> **DATOS PROPORCIONADOS**
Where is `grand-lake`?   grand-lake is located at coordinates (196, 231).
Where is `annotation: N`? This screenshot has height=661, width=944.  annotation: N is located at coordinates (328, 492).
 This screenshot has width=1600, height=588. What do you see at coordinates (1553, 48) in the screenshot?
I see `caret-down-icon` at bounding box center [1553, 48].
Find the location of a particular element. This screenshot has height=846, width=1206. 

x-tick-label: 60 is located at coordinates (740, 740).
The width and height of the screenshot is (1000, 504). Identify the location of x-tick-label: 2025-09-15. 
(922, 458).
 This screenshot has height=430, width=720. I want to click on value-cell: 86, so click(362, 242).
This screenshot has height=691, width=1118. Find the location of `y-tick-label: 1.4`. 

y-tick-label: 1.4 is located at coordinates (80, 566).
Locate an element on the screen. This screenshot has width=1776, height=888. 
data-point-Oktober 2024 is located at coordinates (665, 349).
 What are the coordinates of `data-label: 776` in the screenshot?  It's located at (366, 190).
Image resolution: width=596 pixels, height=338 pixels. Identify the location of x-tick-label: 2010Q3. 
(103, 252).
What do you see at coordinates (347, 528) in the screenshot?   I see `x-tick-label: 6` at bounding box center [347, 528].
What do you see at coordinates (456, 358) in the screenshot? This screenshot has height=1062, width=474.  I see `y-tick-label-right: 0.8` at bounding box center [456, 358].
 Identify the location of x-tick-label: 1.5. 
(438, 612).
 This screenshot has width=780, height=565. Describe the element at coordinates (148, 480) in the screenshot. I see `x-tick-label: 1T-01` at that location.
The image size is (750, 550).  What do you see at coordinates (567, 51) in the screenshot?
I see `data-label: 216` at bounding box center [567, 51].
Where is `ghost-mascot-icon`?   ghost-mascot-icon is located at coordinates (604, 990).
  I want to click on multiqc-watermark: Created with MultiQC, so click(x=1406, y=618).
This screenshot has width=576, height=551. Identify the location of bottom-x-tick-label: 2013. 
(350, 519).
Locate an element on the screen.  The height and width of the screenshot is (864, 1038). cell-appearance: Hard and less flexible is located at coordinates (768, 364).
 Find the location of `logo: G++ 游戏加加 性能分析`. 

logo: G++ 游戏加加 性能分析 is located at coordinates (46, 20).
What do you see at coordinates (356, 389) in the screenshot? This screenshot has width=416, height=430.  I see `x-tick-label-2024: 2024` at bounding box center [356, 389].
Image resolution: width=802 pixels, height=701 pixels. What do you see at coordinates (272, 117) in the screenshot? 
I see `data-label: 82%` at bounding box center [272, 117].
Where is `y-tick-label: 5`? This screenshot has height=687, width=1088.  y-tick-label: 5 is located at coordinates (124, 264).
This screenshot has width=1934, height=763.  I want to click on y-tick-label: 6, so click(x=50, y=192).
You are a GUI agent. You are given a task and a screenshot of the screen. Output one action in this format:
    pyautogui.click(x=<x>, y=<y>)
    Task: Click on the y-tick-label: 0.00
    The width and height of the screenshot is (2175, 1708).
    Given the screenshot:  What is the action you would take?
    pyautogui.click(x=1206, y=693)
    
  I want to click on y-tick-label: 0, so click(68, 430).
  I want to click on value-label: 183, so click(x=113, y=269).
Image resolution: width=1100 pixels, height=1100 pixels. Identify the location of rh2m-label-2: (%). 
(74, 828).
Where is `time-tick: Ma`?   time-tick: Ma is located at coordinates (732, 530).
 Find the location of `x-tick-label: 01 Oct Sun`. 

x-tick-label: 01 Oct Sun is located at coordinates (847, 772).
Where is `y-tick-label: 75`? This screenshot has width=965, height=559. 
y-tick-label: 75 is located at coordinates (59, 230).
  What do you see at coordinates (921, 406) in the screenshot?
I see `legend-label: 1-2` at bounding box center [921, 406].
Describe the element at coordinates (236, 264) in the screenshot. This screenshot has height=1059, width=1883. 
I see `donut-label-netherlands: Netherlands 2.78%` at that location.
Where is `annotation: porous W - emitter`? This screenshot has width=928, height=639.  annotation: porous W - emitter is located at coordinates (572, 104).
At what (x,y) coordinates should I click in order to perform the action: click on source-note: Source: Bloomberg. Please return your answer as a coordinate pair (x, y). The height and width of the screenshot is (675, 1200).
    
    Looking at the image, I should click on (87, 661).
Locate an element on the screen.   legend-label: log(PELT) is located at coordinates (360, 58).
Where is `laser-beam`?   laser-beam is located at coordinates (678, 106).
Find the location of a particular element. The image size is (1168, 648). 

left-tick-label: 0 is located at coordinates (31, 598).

> **INSTRUCCIONES**
Reproduce sin cambios las líneas de arriba, desde la primera hasta la que contiene "What do you see at coordinates (456, 358)", incluidas ambas.

> **RESULTADO**
Where is `grand-lake`?   grand-lake is located at coordinates (196, 231).
Where is `annotation: N`? This screenshot has height=661, width=944.  annotation: N is located at coordinates (328, 492).
 This screenshot has width=1600, height=588. What do you see at coordinates (1553, 48) in the screenshot?
I see `caret-down-icon` at bounding box center [1553, 48].
Find the location of a particular element. This screenshot has height=846, width=1206. 

x-tick-label: 60 is located at coordinates (740, 740).
The width and height of the screenshot is (1000, 504). Identify the location of x-tick-label: 2025-09-15. 
(922, 458).
 This screenshot has height=430, width=720. I want to click on value-cell: 86, so click(362, 242).
This screenshot has height=691, width=1118. Find the location of `y-tick-label: 1.4`. 

y-tick-label: 1.4 is located at coordinates (80, 566).
Locate an element on the screen. This screenshot has width=1776, height=888. 
data-point-Oktober 2024 is located at coordinates (665, 349).
 What are the coordinates of `data-label: 776` in the screenshot?  It's located at (366, 190).
Image resolution: width=596 pixels, height=338 pixels. Identify the location of x-tick-label: 2010Q3. 
(103, 252).
What do you see at coordinates (347, 528) in the screenshot?   I see `x-tick-label: 6` at bounding box center [347, 528].
What do you see at coordinates (456, 358) in the screenshot? This screenshot has height=1062, width=474.  I see `y-tick-label-right: 0.8` at bounding box center [456, 358].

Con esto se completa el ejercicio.